The UK unemployment rate fell to 4.0% in August, the lowest since January, and went down from a peak of 4.4% in April and May. The data beat expectations and supported Sterling buying from intraday lows below 1.3040. Employment figures have been gaining momentum in recent months, with 373K more jobs created in July and August than in the previous three months.
However, the situation is not so rosy when looking at the figures in a broader context. Firstly, the ONS publishes its preliminary estimates for September, which show a fall of 15k in the number of people in work. Second, the number of people claiming unemployment benefits rose by 27.9K in September, bringing the total over the past six months to almost 225K. Thirdly, job vacancies fell by 34K in the three months to September, confirming the cooling of the labour market.
The continued slowdown in wage growth is also worrying. They were 3.8% higher in the three months to August than in the same period a year earlier.
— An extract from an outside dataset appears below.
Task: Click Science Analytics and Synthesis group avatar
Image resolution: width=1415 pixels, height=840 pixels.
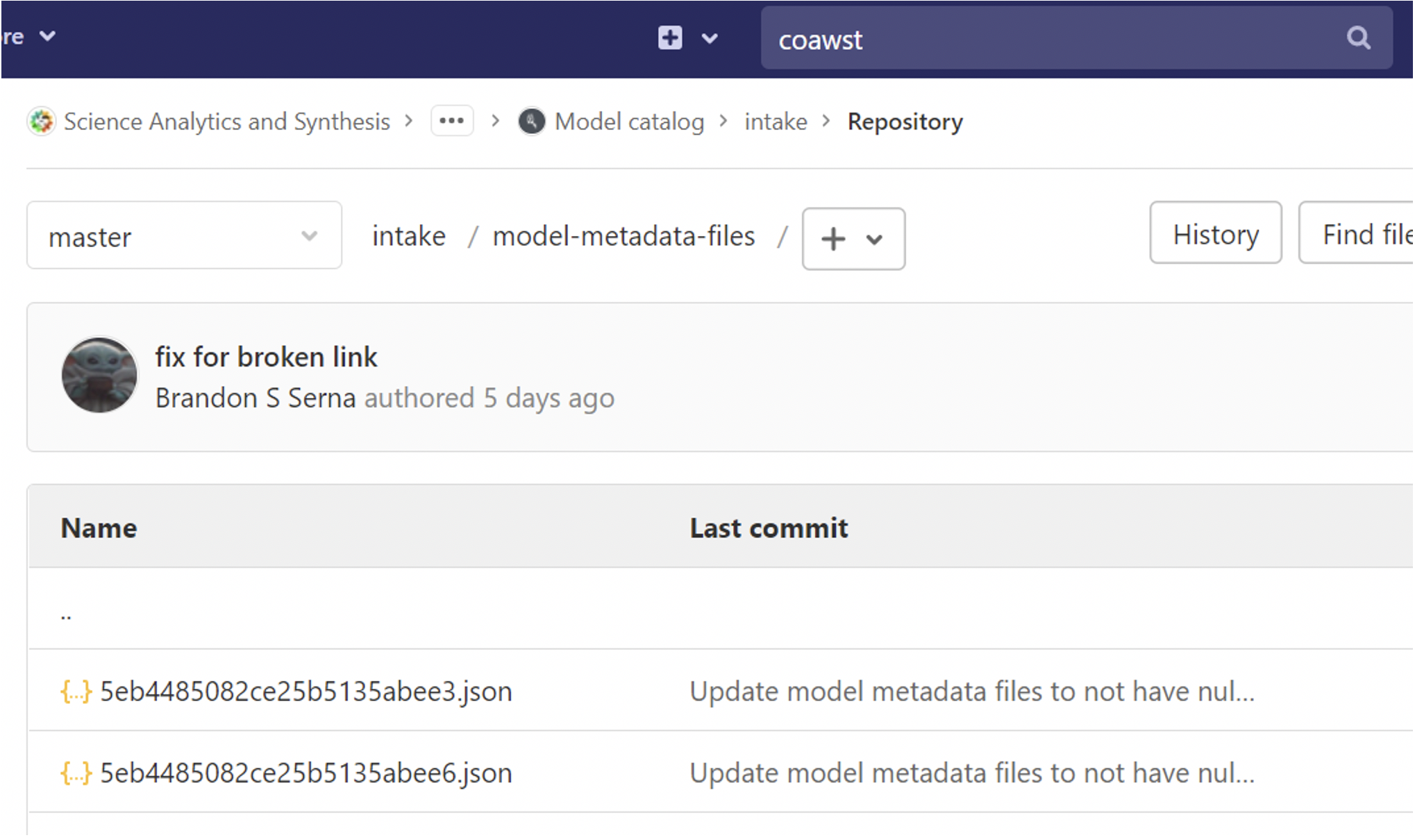Action: 41,121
Excluding bonuses, the increase was 4.9%. This is above the 2.2% inflation rate but builds on a slowing trend that has been in place since the middle of last year.
The markets seem to have used the new data to take profits from the previous decline in the GBPUSD. The pair has gained 0.2% since the start of the day and has climbed to the 1.3080 level, last Thursday’s high. Technically, there are no significant obstacles to the upside until the 1.3115 area, which is the 50-day moving average and the area of the previous consolidation in early October.
In a more bullish scenario for the Pound, a full-blown corrective bounce could develop into the 1.3120-1.3180 area, but further gains will require more than a portfolio shake-up—a more global shift in sentiment is needed.